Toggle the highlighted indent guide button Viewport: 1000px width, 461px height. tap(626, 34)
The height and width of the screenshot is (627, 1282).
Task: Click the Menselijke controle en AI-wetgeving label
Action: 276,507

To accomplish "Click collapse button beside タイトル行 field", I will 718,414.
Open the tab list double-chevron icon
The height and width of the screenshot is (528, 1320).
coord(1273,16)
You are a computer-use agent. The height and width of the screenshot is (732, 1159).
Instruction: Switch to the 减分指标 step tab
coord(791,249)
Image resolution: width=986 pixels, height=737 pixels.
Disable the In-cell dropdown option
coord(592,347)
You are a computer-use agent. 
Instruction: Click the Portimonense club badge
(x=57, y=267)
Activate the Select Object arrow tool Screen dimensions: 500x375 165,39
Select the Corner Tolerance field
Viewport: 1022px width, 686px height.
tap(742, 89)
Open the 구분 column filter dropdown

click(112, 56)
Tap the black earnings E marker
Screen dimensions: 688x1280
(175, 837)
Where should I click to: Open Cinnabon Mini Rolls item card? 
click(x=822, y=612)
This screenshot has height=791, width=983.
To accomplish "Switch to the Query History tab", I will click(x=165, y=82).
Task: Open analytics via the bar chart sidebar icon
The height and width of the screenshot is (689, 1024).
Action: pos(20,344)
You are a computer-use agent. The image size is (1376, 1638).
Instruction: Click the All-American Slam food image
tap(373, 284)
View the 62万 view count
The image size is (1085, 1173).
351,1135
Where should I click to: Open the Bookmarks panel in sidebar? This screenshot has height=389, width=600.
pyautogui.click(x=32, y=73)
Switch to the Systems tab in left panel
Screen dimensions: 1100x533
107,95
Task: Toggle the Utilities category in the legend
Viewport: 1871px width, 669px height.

★ ★ ★ ★ ★

What to produce:
Repeat the data word for word. Leave nothing out.

Worked solution:
Toggle the highlighted indent guide button Viewport: 1000px width, 461px height. tap(626, 34)
The height and width of the screenshot is (627, 1282).
Task: Click the Menselijke controle en AI-wetgeving label
Action: 276,507

To accomplish "Click collapse button beside タイトル行 field", I will 718,414.
Open the tab list double-chevron icon
The height and width of the screenshot is (528, 1320).
coord(1273,16)
You are a computer-use agent. The height and width of the screenshot is (732, 1159).
Instruction: Switch to the 减分指标 step tab
coord(791,249)
Image resolution: width=986 pixels, height=737 pixels.
Disable the In-cell dropdown option
coord(592,347)
You are a computer-use agent. 
Instruction: Click the Portimonense club badge
(x=57, y=267)
Activate the Select Object arrow tool Screen dimensions: 500x375 165,39
Select the Corner Tolerance field
Viewport: 1022px width, 686px height.
tap(742, 89)
Open the 구분 column filter dropdown

click(112, 56)
Tap the black earnings E marker
Screen dimensions: 688x1280
(175, 837)
Where should I click to: Open Cinnabon Mini Rolls item card? 
click(x=822, y=612)
This screenshot has height=791, width=983.
To accomplish "Switch to the Query History tab", I will click(x=165, y=82).
Task: Open analytics via the bar chart sidebar icon
The height and width of the screenshot is (689, 1024).
Action: pos(20,344)
You are a computer-use agent. The image size is (1376, 1638).
Instruction: Click the All-American Slam food image
tap(373, 284)
View the 62万 view count
The image size is (1085, 1173).
351,1135
Where should I click to: Open the Bookmarks panel in sidebar? This screenshot has height=389, width=600.
pyautogui.click(x=32, y=73)
Switch to the Systems tab in left panel
Screen dimensions: 1100x533
107,95
Task: Toggle the Utilities category in the legend
Viewport: 1871px width, 669px height.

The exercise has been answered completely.